Palm Island and Our People is the inspiring history of Palm Island celebrated in a showcase of images, memorabilia and digital stories here in kuril dhagun. The showcase provides an opportunity to commemorate the past 100 years and to celebrate a new future for the Palm Island people, focusing on the themes past, present and future.
See more stories and explore histories of Palm Island in a selection of films available to stream for free on kanopy.
This dramatised documentary describes life in the Aboriginal Reserve of Palm Island during the 1950’s leading up to a strike in 1957. The strike in 1957 was the first time multi tribal Aborigines united over an issue and the first time they had used white man’s methods to fight and the first time that Aborigines had fought for self determination.
Former Senator Neville Bonner spent 16 years on the repressive Palm Island Aboriginal Reserve where he learned many of the skills that would help him later as a politician. Bonner became the first Aboriginal person in Federal Parliament, representing Queensland as a Liberal Party Senator from 1971 to 1983.
Neville Bonner was the author of several books including Black Power in Australia; Equal World, Equal Share; and For the Love of Children.
Media Nomads: The Thaiday Brothers (Everyday Brave)
Bill and Mick Thaiday are father figures in indigenous broadcasting. They’ve travelled about like a couple of nomads for almost two decades, developing Aboriginal radio stations in remote areas of Australia and sharing their knowledge. Both Bill and Mick have a passionate belief in the importance of Aboriginal culture being reflected in the media, and how this can reinforce the Aboriginal sense of identity and strengthen the process of self-determination.
The brothers grew up on Palm Island in the 1950s under the Aboriginal Protection Act, with the sound of curfew bells a part of their daily life. The place was run like a prison but Bill remembers how the radio could take their minds away from the harsh restrictions and injustice of everyday life. After a strike in 1957, the family was moved off the island when their father was branded a troublemaker.
They have created their own opportunities and followed their own vision to fulfil a goal. Their aim is to give a voice to Aboriginal people where their parents and grandparents had none.

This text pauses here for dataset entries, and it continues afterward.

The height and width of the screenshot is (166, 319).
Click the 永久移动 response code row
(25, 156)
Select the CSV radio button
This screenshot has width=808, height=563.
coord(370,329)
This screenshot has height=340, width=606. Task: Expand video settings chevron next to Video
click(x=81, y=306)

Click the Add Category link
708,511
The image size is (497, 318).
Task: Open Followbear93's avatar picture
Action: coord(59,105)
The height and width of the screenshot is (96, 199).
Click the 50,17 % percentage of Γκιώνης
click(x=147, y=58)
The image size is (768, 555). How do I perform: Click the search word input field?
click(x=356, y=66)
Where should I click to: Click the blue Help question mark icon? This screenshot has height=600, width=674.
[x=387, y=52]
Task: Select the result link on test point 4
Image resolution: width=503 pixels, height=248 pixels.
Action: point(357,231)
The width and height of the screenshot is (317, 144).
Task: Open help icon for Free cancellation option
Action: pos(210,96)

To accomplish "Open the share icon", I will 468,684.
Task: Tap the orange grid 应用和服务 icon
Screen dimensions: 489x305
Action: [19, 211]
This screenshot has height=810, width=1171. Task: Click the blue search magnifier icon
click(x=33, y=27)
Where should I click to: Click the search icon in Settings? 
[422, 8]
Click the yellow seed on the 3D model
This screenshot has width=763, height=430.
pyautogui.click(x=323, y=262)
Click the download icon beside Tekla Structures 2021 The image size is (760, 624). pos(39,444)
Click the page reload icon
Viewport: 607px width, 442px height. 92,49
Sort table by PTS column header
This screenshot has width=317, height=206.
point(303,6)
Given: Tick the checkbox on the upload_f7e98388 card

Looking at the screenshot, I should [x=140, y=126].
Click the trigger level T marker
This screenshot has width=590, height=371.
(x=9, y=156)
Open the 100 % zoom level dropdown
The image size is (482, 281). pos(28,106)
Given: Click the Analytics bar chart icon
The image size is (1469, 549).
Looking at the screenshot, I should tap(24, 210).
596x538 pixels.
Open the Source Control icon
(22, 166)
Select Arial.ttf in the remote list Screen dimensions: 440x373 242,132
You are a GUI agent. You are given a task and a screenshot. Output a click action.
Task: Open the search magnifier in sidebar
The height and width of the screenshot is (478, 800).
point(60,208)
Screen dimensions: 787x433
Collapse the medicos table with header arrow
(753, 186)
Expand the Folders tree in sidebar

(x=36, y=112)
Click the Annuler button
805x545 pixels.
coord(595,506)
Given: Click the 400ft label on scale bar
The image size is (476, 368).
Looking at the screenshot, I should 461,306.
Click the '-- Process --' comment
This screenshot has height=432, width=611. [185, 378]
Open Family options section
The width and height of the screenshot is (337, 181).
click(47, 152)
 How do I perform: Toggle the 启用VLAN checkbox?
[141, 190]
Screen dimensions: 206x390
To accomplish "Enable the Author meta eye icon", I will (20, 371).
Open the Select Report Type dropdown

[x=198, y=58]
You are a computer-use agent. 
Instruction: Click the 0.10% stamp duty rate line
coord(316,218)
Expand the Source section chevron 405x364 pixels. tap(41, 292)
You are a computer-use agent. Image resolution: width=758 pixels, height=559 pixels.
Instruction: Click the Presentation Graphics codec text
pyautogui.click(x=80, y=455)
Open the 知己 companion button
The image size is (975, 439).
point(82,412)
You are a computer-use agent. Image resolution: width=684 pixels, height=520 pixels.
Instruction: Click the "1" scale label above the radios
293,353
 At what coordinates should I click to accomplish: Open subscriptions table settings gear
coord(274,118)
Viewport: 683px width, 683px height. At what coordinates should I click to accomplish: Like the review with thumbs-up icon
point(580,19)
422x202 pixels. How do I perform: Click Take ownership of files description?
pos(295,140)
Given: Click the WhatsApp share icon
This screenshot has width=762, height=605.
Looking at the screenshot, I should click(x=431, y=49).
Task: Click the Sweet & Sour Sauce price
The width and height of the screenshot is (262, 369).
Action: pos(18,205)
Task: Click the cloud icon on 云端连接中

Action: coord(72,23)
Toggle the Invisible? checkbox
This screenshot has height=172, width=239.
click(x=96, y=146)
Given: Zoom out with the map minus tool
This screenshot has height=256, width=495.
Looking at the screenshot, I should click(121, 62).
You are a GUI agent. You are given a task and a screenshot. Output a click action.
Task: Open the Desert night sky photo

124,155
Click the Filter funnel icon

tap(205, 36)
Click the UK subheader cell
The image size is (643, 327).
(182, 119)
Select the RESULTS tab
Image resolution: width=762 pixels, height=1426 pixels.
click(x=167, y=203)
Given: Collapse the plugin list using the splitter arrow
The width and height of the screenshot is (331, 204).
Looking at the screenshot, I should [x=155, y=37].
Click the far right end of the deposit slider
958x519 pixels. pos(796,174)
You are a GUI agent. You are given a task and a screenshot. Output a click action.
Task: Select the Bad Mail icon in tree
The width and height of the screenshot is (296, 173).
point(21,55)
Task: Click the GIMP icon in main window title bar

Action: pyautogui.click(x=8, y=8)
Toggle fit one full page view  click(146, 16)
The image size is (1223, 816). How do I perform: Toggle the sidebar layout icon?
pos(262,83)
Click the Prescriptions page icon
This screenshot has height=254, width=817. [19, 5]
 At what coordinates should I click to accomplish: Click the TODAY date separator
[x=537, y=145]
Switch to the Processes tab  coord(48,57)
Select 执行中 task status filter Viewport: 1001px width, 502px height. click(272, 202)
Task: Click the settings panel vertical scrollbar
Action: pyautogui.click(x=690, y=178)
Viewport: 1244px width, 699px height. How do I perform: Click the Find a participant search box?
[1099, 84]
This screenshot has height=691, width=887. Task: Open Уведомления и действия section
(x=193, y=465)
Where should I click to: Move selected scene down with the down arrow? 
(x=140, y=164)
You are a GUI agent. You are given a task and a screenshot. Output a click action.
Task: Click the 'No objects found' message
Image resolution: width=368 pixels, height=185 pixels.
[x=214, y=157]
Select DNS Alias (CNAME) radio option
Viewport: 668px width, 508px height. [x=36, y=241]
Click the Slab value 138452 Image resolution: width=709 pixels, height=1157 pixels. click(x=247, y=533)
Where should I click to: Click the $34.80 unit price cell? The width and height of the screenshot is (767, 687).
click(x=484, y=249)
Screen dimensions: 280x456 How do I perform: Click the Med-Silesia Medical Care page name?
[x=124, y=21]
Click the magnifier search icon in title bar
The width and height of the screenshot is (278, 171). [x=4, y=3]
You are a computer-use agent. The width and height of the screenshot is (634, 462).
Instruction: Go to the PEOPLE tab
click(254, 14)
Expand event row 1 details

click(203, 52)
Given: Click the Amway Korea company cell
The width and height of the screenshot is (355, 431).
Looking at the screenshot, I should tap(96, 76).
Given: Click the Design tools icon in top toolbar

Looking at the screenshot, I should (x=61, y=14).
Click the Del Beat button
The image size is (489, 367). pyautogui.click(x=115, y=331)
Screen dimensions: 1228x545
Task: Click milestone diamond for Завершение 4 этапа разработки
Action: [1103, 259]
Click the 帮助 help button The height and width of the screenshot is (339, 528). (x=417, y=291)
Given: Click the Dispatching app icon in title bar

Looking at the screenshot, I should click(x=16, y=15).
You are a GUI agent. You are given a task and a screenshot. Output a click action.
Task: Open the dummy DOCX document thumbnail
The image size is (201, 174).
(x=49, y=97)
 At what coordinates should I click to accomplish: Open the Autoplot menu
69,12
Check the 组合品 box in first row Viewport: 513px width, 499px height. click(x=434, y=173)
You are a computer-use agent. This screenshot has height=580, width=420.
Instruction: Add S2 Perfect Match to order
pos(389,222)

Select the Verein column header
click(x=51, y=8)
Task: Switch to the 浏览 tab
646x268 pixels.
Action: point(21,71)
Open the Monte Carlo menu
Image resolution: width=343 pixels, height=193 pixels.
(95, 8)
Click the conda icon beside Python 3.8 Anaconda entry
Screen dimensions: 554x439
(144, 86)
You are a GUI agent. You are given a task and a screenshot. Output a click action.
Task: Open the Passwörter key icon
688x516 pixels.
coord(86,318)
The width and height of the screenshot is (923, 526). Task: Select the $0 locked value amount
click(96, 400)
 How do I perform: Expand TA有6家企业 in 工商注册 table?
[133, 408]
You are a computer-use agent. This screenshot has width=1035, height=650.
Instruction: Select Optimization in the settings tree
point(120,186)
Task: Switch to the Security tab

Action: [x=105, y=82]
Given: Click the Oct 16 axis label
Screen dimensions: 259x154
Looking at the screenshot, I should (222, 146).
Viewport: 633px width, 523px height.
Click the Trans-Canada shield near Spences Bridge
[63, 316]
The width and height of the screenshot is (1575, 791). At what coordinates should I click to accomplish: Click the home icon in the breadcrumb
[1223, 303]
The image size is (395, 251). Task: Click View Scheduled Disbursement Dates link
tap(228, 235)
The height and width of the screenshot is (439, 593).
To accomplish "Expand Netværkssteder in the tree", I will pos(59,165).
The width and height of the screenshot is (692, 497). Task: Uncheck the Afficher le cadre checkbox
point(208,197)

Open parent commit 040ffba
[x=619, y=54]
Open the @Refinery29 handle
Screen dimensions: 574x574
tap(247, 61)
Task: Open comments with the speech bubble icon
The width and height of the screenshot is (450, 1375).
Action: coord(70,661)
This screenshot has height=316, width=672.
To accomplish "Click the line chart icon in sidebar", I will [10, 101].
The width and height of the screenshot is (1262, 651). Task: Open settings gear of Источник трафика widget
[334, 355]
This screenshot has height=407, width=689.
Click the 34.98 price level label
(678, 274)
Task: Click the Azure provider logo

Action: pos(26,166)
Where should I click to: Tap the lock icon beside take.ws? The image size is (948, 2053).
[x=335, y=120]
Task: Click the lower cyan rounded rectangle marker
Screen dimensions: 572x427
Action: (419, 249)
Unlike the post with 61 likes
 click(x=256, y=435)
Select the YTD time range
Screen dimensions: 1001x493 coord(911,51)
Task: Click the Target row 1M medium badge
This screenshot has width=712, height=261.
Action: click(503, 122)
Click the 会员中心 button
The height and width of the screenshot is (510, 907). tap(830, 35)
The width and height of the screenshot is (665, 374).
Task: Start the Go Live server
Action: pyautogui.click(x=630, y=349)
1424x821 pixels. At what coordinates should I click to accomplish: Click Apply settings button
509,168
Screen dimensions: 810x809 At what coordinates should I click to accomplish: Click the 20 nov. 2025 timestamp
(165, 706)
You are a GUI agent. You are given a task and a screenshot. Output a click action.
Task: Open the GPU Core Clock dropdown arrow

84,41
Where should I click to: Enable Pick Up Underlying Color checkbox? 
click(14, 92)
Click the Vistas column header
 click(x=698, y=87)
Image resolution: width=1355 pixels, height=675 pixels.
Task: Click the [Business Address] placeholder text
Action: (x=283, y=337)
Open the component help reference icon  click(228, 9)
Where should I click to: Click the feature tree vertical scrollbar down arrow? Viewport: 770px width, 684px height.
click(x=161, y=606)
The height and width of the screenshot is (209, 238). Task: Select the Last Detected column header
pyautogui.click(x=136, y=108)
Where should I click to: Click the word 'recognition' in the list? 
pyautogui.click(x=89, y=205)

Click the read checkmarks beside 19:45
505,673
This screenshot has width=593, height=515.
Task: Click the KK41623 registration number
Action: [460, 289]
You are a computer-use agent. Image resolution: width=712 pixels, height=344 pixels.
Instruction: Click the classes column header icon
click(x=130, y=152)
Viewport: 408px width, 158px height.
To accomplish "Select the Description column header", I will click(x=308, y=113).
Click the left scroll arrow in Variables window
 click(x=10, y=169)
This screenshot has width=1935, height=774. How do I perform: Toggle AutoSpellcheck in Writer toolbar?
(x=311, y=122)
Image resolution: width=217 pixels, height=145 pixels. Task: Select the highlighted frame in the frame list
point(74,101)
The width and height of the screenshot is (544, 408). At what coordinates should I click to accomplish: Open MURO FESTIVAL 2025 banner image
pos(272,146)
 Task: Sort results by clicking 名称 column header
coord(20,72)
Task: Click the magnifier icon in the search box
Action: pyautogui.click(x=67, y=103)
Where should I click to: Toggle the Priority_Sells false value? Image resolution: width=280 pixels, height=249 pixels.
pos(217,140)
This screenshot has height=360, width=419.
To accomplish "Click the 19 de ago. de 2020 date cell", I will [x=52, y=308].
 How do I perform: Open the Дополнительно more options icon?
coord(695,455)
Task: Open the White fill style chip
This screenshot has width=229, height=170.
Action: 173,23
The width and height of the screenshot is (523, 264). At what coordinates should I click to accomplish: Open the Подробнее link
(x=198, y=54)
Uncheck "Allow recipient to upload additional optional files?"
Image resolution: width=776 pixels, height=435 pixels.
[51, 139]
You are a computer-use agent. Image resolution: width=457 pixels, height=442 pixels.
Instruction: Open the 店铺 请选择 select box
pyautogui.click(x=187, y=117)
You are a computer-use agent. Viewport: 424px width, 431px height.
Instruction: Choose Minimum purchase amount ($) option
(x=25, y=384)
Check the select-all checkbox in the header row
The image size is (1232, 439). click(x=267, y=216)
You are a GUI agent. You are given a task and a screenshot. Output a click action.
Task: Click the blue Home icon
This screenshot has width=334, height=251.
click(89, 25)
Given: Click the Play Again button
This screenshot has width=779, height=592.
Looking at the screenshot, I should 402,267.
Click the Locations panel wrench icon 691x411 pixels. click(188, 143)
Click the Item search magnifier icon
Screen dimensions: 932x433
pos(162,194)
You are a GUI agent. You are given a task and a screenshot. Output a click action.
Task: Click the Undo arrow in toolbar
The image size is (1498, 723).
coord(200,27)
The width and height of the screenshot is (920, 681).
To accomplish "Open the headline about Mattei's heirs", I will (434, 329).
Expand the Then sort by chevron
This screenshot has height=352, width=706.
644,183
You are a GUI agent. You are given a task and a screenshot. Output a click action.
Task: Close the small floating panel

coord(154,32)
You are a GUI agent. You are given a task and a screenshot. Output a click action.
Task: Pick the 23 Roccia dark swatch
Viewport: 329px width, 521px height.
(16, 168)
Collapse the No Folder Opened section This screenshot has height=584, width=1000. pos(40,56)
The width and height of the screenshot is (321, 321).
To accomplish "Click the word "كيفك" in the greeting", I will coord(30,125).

STRAIGHT FROM THE YUDAMAN’S MOUTH as part of five short films from the National Indigenous Documentary Fund
On 1 February 1939, Robert Currie, a white superintendent, was shot and later died at the hands of a Birrigubba man called Peter Prior on Palm Island. Peter is now 91 years old. He tells the story of how his life was shaped. One of few who have survived to give an account of the white man’s manipulation of Aboriginal people and culture, Peter’s life story reveals a man haunted by these events. He carries the burden of a murder he committed in self defence and ponders the many deaths of Aboriginal people at the white man’s hand.
Palm Island and Our People is open daily in kuril dhagun until 22 April, 2019.